» **MATERIALS PROVIDED**:

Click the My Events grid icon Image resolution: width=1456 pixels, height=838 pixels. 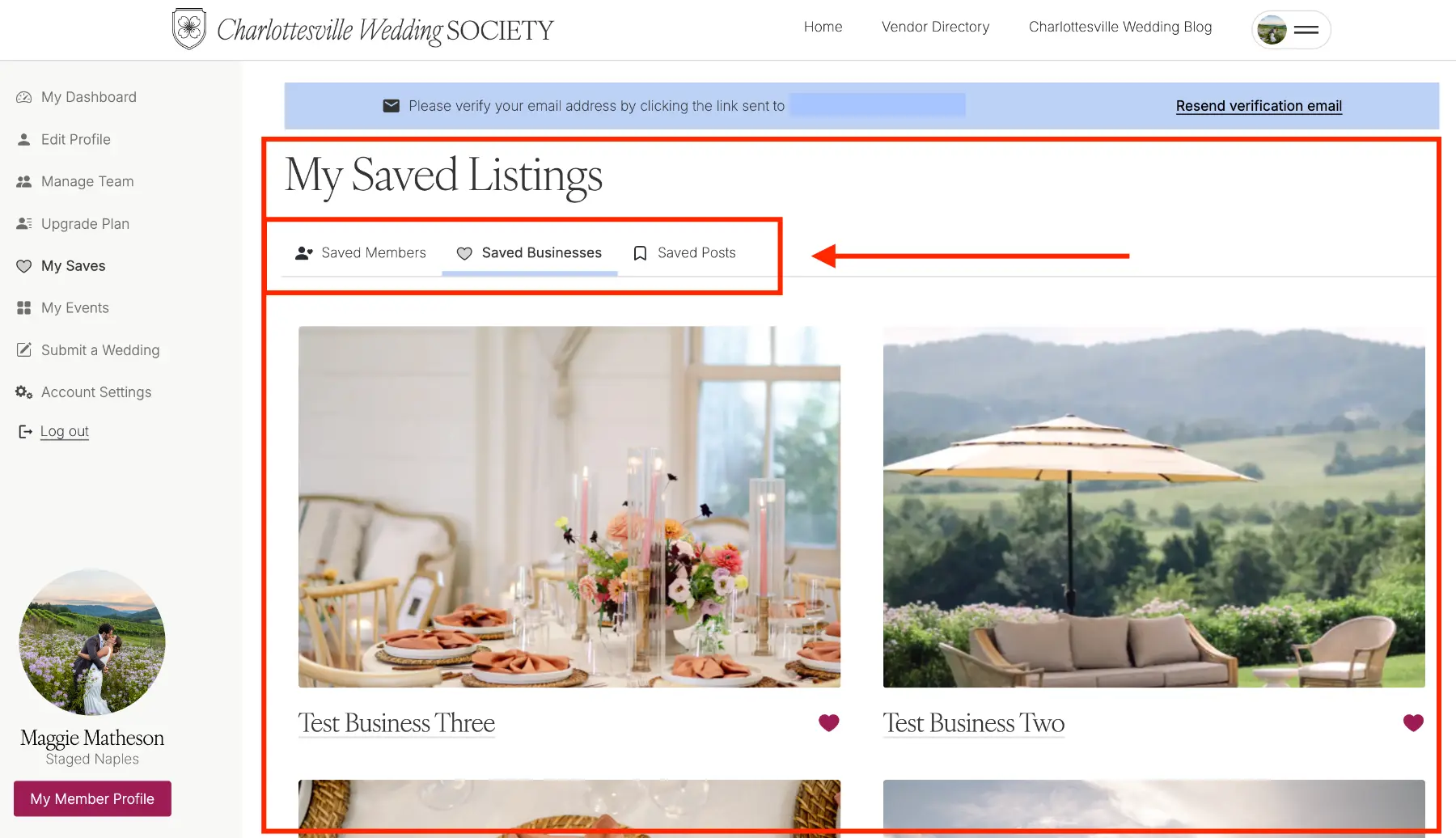(24, 307)
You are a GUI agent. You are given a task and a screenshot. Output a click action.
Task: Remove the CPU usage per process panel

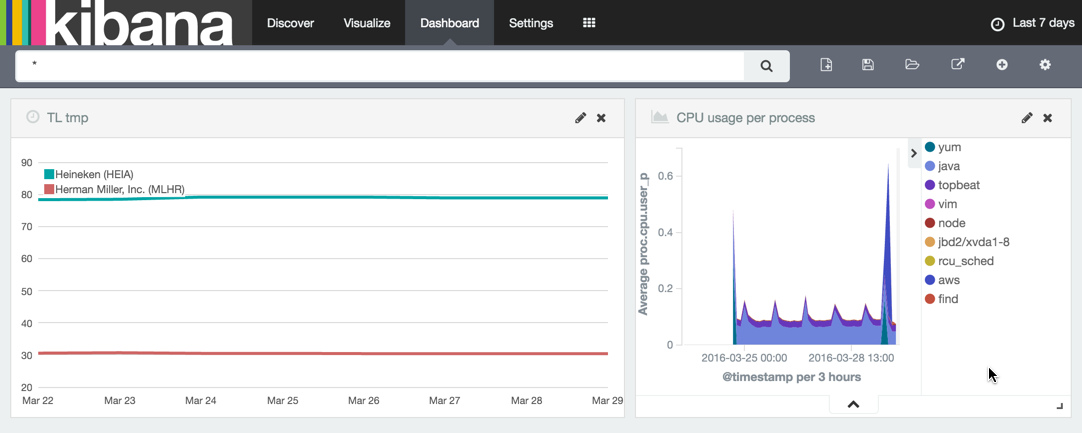coord(1048,118)
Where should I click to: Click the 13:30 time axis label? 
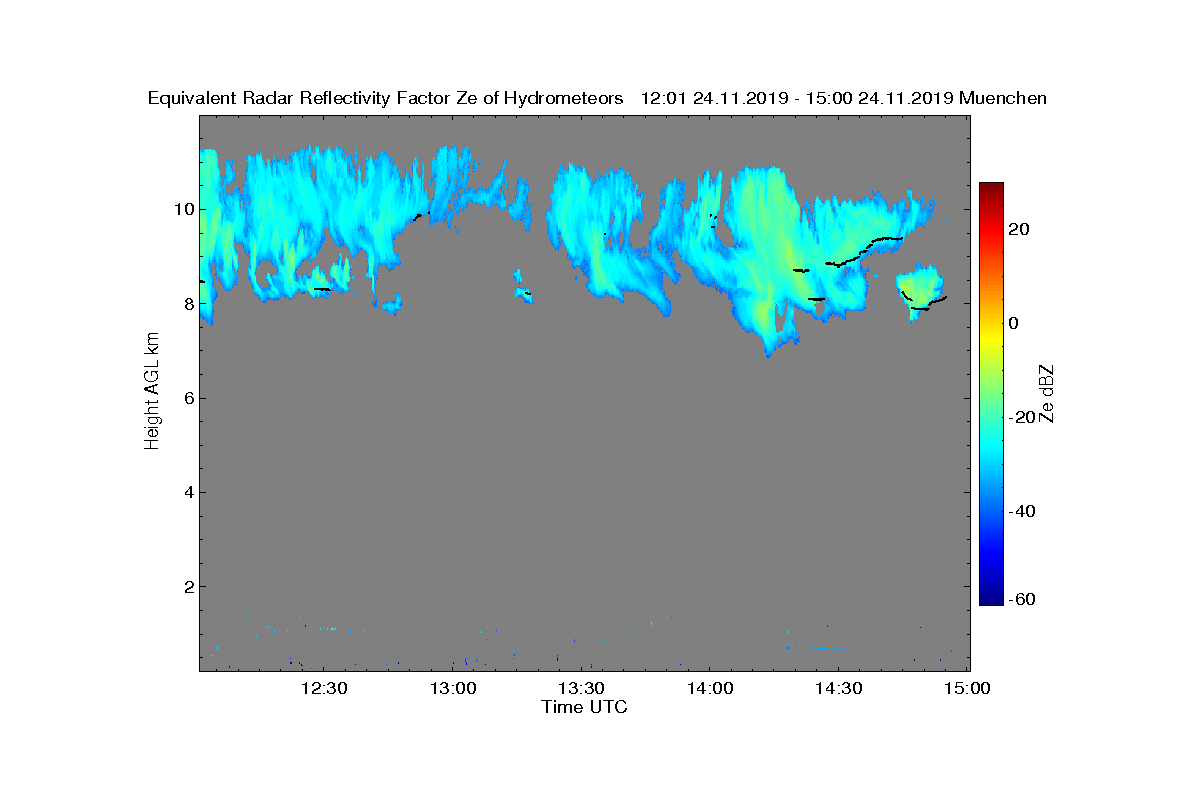coord(581,689)
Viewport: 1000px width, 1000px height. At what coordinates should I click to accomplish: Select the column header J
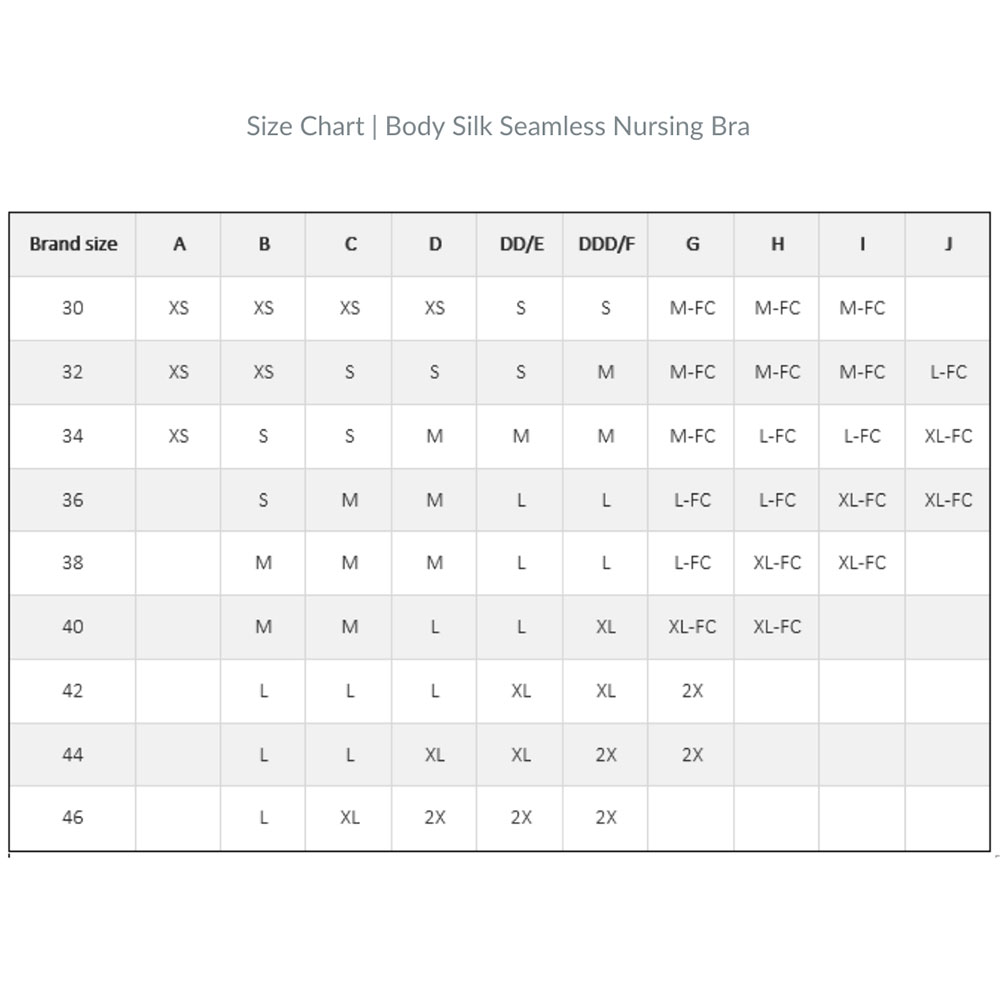pyautogui.click(x=948, y=244)
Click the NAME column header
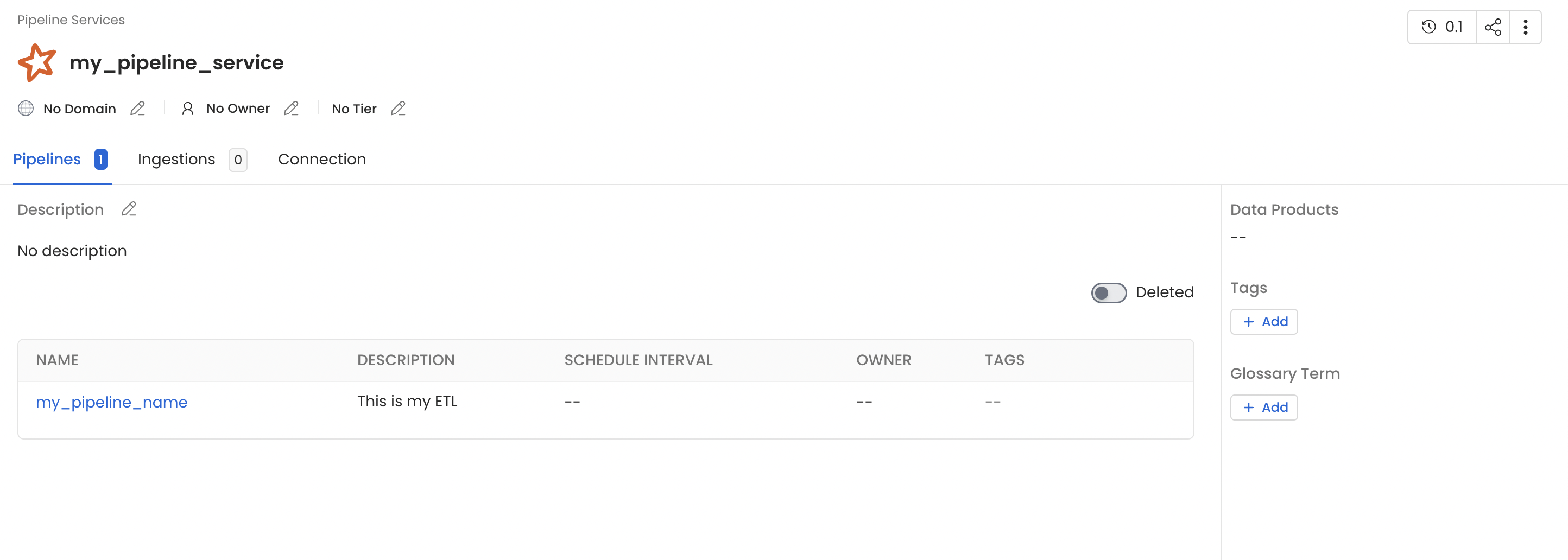 click(x=57, y=360)
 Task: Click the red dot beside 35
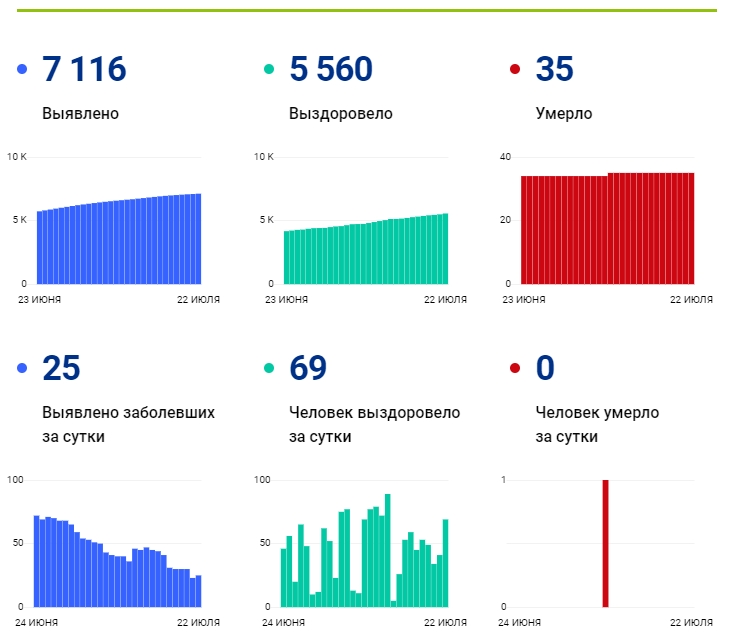515,70
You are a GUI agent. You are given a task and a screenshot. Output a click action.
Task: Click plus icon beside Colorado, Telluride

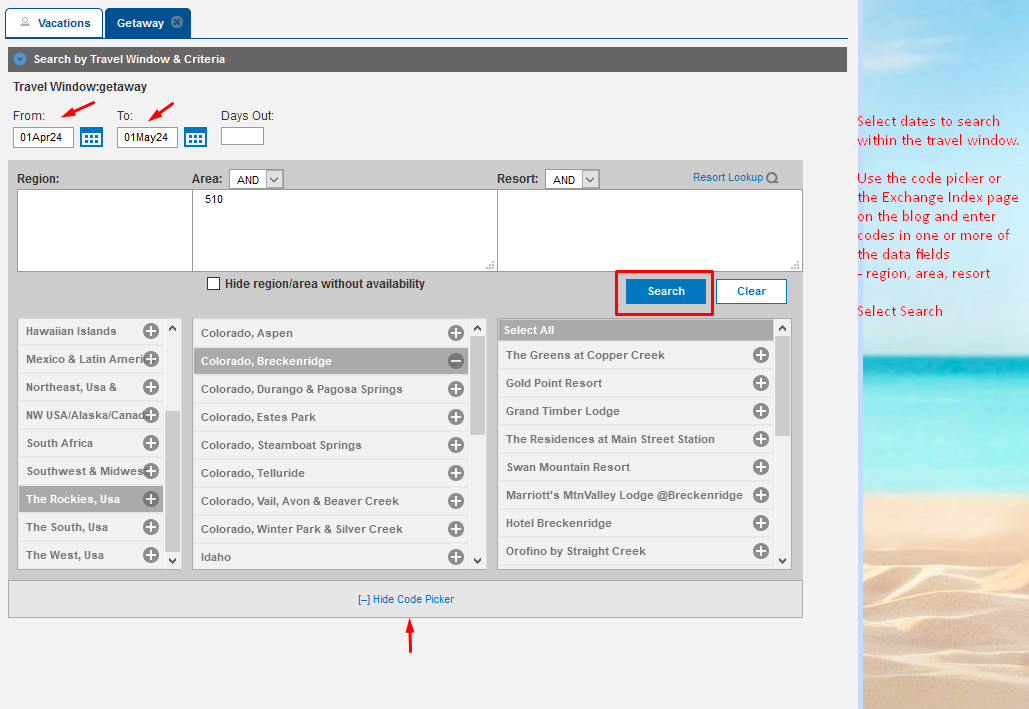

» **WHAT TO PRODUCE**:
The lines to restate word for word run from the line that contains "Where should I" through the end of the entries above, both ends included. Leave out all pictures and write nothing else.

» **EXPECTED OUTPUT**:
Where should I click to: Click the 13:30 time axis label? 
coord(581,689)
Viewport: 1000px width, 1000px height. At what coordinates should I click to accomplish: Select the column header J
pyautogui.click(x=948, y=244)
Click the NAME column header
 click(x=57, y=360)
 Task: Click the red dot beside 35
515,70
You are a GUI agent. You are given a task and a screenshot. Output a click action.
Task: Click plus icon beside Colorado, Telluride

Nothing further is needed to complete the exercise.